When Amelia Earhart disappeared off the New Guinea coast in 1937 while attempting to fly around the world, she flew straight into our modern mythology. The truth of what happened to this most famous aviatrix has never been discovered, and the not-knowing fuels our continuing fascination.

In her first novel, Jane Mendelsohn imagines what might have happened, crafting an hypnotic fictional memoir. The Amelia Earhart presented here is fiercely independent and unconventional, a heroine who is sympathetic without being the least bit sentimental. Earhart muses on her childhood, her marriage to G.P. Putnam, her love of flying, on herself, examining her own motives and desires with a somehow passionate dispassion, a satisfied calm belying a great deal of potential energy.

Before the round-the-world flight attempt begins, Earhart frankly describes her relationship with her navigator, Fred Noonan, with whom she will shortly be marooned. In so doing, she reveals as much about herself:

I had to take Noonan with me because we had run out of money and he was the cheapest navigator we could find. G.P. said he was the best, and that may have been true, but he was definitely the cheapest.
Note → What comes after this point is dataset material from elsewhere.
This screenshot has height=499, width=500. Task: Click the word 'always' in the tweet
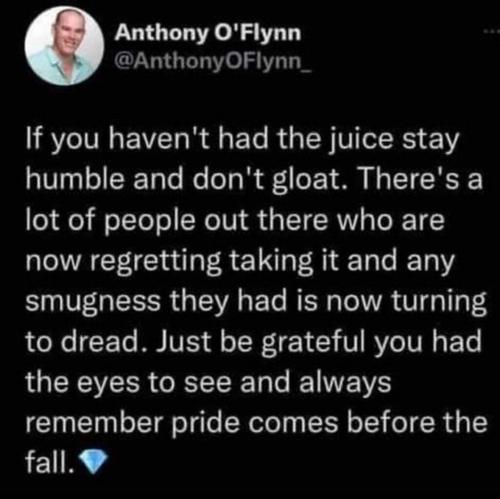(345, 383)
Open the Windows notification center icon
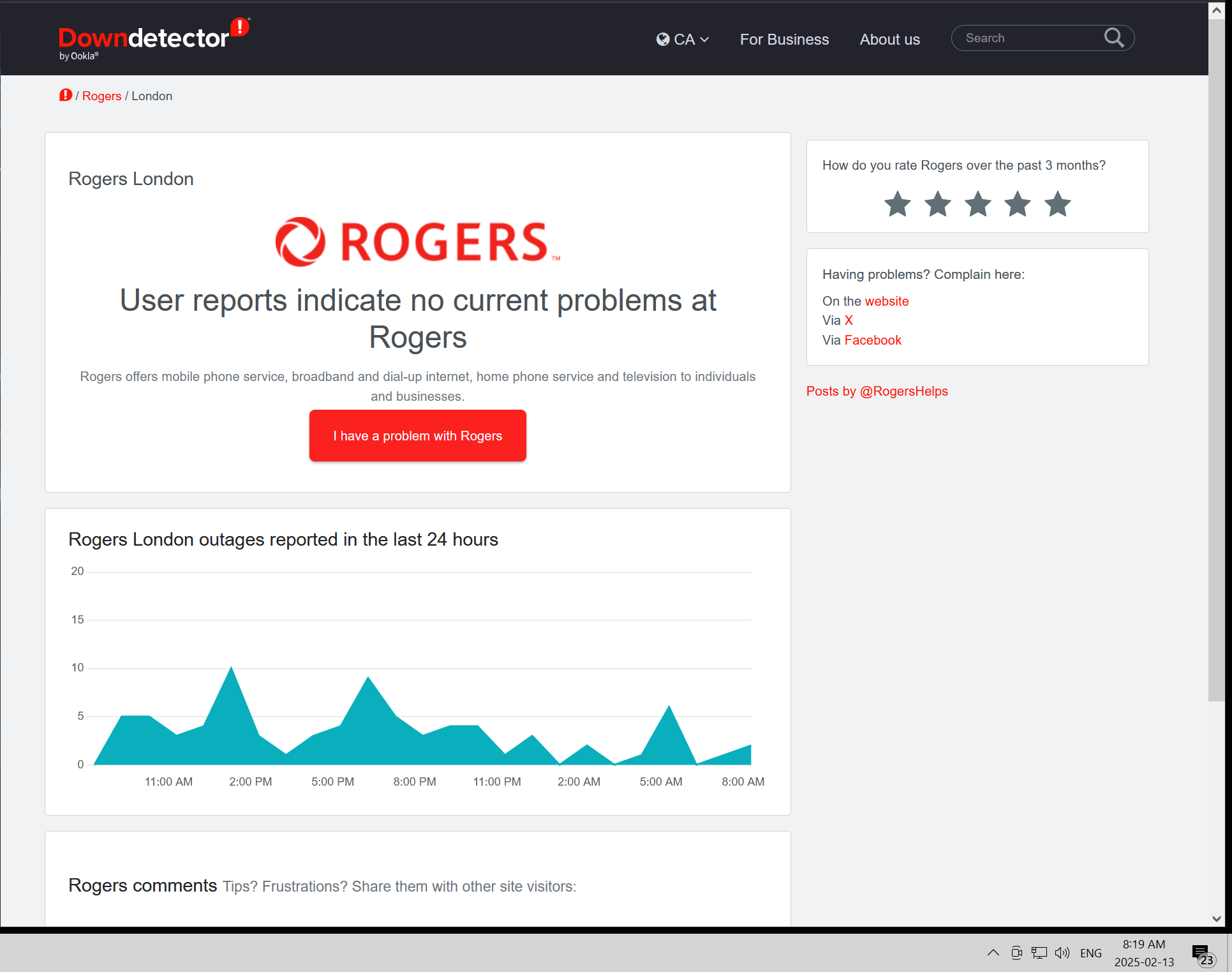This screenshot has height=972, width=1232. pos(1202,954)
He was cheap because he'd been fired from Pan Am for drinking and he couldn't find another job. I didn't want to take him. I didn't want to take anybody...We are not lovers. We have never been lovers. We could not have been further from being lovers unless we had never met. Neither one of us finds the other attractive...He is persnickety, easily frightened, and irresponsible. To him I embody the most unfeminine qualities...I have not one self-sacrificing, maternal bone in my unwomanly, muscular body.

When the flight goes wrong and Earhart disappears from the historical record, it is with this man she must survive. On the island they name Heaven, Earhart embarks upon a different journey, toward self- acceptance and understanding:

When I was very young, six or seven, I already wanted to die. I already had the dream. I wanted to escape, to go higher, to leave my body, and this made me seem ambitious, greedy for life. When I was young, people hated my greediness, but they enjoyed it too. A little girl filled with desire is a beautiful sight, ugly, but very beautiful...Sometimes I remember the life I used to live, and it feels impossibly far away...Whether life is more real than death, I don't know. What I know is that the life I've lived since I died feels more real to me than the one I lived before...Noonan once said any fool could have seen I was risking my life but not living it.

Time, isolation, and the basic struggle to survive bring about an inevitable-seeming love between Earhart and Noonan. When they believe that their crashed Electra has been spotted by a plane, they prepare the Electra for one final flight. Not knowing whether the plane that appears to have spotted them is Japanese or American, they make the decision to hold on to the life that they, and fate, have made for themselves. As they make their way to the Electra, the revelation becomes clear:

The navigator feels so alone at the thought of losing her. The pleasure he takes in her, in being with her, is the only pleasure he knows anymore...He realizes that without doing anything he has fallen in love, beyond love, out of love into life...In the jungle, in the dirty heat, he kisses her, and she kisses him, and they lie down together. They take each other on the floor of the jungle, and they know now that there is no difference between being rescued and being captured.

What could have been just an academic exercise in "what-ifs" becomes, in Mendelsohn's capable hands, an arresting portrait of a life at last lived to the fullest.